Records drawn from a dataset
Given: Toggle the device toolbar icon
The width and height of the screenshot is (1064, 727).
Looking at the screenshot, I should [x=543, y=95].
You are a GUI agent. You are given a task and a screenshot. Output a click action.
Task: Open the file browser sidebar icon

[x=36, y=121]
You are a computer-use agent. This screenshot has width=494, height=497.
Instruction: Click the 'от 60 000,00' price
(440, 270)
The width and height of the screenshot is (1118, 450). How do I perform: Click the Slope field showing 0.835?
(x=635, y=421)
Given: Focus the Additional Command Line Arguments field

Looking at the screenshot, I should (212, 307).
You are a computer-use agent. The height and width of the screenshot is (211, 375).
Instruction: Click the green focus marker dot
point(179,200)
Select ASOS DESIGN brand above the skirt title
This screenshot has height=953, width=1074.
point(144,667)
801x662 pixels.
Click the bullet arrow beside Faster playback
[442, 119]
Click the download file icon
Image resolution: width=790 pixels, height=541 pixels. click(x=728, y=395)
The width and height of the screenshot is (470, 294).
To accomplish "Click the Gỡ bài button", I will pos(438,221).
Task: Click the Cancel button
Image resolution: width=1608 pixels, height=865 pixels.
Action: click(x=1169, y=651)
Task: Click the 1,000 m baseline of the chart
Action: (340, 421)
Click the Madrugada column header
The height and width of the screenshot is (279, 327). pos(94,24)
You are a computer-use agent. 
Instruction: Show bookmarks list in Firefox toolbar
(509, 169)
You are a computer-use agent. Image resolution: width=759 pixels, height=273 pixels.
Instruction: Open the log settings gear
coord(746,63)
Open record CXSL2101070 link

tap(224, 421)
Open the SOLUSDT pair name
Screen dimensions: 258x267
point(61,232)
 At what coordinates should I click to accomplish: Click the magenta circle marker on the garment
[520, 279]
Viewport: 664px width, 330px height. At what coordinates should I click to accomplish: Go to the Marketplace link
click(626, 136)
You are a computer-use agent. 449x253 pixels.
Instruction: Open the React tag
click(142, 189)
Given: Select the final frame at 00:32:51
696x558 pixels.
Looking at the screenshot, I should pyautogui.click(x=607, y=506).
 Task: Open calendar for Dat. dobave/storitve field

--- EXERCISE DESCRIPTION ---
Respond with a single number, namely how many lines of the entries contain the word "computer".

--- OUTPUT OF THE TASK ---
5